● Study material

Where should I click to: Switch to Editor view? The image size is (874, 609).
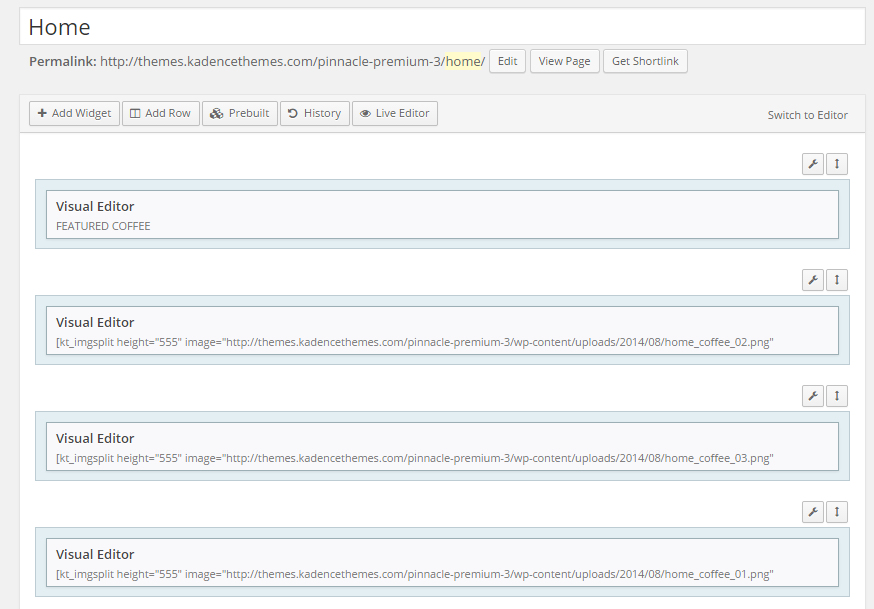coord(807,115)
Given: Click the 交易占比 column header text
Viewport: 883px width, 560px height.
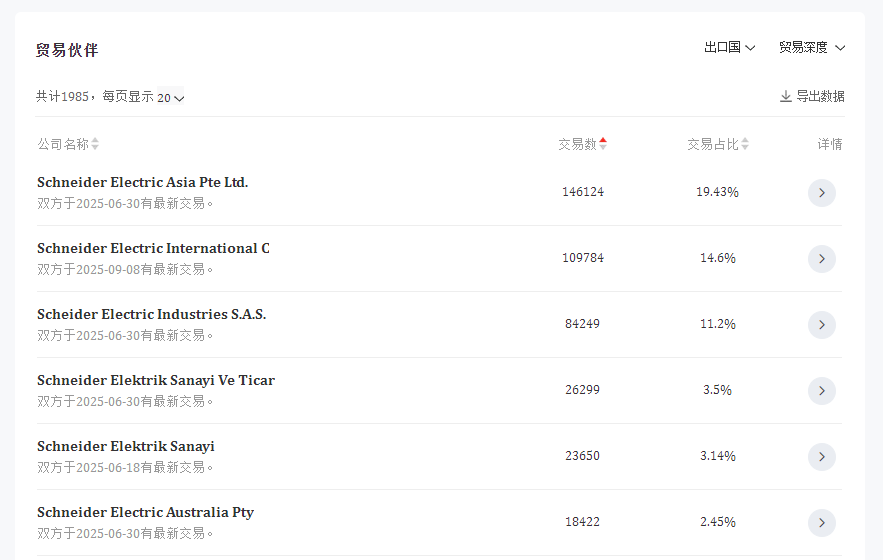Looking at the screenshot, I should [712, 144].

● Task statement
Write out every line of the listing exactly as written, and leave the pictures out.

● Task output
Where should I click to: Switch to Editor view? The image size is (874, 609).
coord(807,115)
Given: Click the 交易占比 column header text
Viewport: 883px width, 560px height.
Looking at the screenshot, I should [712, 144].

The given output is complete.